__Task description__. Return the data exactly, but only from the line containing "This screenshot has height=365, width=676." through its last line.

▬▬▬▬▬▬▬▬▬▬

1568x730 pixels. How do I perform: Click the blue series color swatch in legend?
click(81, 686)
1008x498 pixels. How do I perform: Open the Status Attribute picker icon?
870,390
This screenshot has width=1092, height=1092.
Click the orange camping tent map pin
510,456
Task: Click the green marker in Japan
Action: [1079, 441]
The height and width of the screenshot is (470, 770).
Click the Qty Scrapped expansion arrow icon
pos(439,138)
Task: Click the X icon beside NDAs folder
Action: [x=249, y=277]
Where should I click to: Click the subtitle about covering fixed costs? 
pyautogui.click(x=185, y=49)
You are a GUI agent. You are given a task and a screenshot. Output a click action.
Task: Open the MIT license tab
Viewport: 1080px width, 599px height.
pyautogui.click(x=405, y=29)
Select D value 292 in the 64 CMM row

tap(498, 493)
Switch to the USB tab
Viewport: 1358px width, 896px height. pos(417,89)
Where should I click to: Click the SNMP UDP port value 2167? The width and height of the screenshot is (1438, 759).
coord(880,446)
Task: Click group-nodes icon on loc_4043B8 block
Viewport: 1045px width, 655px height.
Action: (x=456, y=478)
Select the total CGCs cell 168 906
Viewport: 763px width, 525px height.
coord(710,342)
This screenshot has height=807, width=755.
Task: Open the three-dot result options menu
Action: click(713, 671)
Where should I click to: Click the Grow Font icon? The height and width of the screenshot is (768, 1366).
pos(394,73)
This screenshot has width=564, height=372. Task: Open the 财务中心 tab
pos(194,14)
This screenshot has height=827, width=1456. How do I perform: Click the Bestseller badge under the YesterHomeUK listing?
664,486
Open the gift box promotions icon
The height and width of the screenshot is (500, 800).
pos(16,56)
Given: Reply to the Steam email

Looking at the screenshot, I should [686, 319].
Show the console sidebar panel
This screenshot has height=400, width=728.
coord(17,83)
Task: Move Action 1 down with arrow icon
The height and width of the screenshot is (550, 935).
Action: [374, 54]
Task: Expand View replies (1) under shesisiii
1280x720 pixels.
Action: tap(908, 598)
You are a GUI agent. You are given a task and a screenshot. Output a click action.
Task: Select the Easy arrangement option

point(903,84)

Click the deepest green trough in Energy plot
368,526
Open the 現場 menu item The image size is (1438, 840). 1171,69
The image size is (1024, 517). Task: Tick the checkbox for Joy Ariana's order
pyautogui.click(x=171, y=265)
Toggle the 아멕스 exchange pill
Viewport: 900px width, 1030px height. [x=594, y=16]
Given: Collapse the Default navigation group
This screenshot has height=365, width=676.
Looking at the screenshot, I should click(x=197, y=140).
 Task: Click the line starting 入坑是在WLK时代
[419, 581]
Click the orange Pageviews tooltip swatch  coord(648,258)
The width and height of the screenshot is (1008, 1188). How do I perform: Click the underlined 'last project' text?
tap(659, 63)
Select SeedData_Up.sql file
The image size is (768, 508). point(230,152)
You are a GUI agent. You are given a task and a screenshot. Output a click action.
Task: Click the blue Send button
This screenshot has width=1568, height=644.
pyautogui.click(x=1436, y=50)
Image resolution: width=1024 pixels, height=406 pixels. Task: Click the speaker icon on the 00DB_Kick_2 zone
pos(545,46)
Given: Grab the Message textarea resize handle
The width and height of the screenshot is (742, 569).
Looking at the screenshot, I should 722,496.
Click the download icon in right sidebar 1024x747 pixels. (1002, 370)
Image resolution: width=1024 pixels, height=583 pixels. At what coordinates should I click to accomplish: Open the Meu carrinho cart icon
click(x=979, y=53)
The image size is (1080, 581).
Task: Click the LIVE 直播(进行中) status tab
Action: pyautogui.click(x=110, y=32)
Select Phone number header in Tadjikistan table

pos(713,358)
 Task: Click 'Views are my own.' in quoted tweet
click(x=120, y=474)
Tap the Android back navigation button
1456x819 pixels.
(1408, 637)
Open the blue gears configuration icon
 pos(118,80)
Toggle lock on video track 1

▬▬▬▬▬▬▬▬▬▬

__Response area__.
This screenshot has height=365, width=676.
Looking at the screenshot, I should click(x=197, y=140).
 Task: Click the line starting 入坑是在WLK时代
[419, 581]
Click the orange Pageviews tooltip swatch  coord(648,258)
The width and height of the screenshot is (1008, 1188). How do I perform: Click the underlined 'last project' text?
tap(659, 63)
Select SeedData_Up.sql file
The image size is (768, 508). point(230,152)
You are a GUI agent. You are given a task and a screenshot. Output a click action.
Task: Click the blue Send button
This screenshot has width=1568, height=644.
pyautogui.click(x=1436, y=50)
Image resolution: width=1024 pixels, height=406 pixels. Task: Click the speaker icon on the 00DB_Kick_2 zone
pos(545,46)
Given: Grab the Message textarea resize handle
The width and height of the screenshot is (742, 569).
Looking at the screenshot, I should 722,496.
Click the download icon in right sidebar 1024x747 pixels. (1002, 370)
Image resolution: width=1024 pixels, height=583 pixels. At what coordinates should I click to accomplish: Open the Meu carrinho cart icon
click(x=979, y=53)
The image size is (1080, 581).
Task: Click the LIVE 直播(进行中) status tab
Action: pyautogui.click(x=110, y=32)
Select Phone number header in Tadjikistan table

pos(713,358)
 Task: Click 'Views are my own.' in quoted tweet
click(x=120, y=474)
Tap the Android back navigation button
1456x819 pixels.
(1408, 637)
Open the blue gears configuration icon
 pos(118,80)
Toggle lock on video track 1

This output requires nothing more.